▶ _Written instruction_
Reproduce verbatim the records from the line containing "Find the location of a particular element. The width" through the end of the records, including both ends.
------ Entries ------
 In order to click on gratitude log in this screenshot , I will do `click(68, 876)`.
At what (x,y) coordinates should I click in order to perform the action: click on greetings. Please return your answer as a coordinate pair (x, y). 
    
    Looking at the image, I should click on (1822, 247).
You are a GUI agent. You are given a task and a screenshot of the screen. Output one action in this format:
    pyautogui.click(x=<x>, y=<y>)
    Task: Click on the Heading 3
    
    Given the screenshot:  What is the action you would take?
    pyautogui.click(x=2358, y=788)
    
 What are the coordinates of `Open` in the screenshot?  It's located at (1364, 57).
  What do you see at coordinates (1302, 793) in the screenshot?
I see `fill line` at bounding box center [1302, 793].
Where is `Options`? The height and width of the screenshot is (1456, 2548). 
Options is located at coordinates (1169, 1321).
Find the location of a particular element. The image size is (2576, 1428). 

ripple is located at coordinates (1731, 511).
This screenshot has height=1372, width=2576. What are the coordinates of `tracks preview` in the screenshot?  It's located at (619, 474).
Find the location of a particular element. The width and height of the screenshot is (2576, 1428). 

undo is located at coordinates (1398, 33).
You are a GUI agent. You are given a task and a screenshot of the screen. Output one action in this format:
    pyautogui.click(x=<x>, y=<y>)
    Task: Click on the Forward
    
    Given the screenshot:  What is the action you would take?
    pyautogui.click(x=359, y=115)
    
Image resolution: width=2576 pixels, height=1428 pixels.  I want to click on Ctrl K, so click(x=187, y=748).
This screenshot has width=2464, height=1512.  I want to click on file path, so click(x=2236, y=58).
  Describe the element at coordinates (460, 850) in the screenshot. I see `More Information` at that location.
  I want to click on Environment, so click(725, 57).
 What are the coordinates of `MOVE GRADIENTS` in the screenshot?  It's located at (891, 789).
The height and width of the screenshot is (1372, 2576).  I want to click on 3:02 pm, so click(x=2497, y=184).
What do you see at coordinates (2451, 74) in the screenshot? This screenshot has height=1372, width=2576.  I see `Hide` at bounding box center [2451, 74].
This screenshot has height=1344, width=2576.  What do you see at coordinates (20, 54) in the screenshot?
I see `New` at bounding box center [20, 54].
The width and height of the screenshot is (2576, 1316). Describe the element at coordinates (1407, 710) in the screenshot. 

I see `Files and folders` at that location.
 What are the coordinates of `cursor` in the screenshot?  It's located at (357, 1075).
------
▶ _Result_
Find the location of a particular element. The width and height of the screenshot is (2576, 1428). 

undo is located at coordinates (1398, 33).
You are a GUI agent. You are given a task and a screenshot of the screen. Output one action in this format:
    pyautogui.click(x=<x>, y=<y>)
    Task: Click on the Forward
    
    Given the screenshot:  What is the action you would take?
    pyautogui.click(x=359, y=115)
    
Image resolution: width=2576 pixels, height=1428 pixels.  I want to click on Ctrl K, so click(x=187, y=748).
This screenshot has width=2464, height=1512.  I want to click on file path, so click(x=2236, y=58).
  Describe the element at coordinates (460, 850) in the screenshot. I see `More Information` at that location.
  I want to click on Environment, so click(725, 57).
 What are the coordinates of `MOVE GRADIENTS` in the screenshot?  It's located at (891, 789).
The height and width of the screenshot is (1372, 2576).  I want to click on 3:02 pm, so click(x=2497, y=184).
What do you see at coordinates (2451, 74) in the screenshot? This screenshot has height=1372, width=2576.  I see `Hide` at bounding box center [2451, 74].
This screenshot has height=1344, width=2576.  What do you see at coordinates (20, 54) in the screenshot?
I see `New` at bounding box center [20, 54].
The width and height of the screenshot is (2576, 1316). Describe the element at coordinates (1407, 710) in the screenshot. 

I see `Files and folders` at that location.
 What are the coordinates of `cursor` in the screenshot?  It's located at (357, 1075).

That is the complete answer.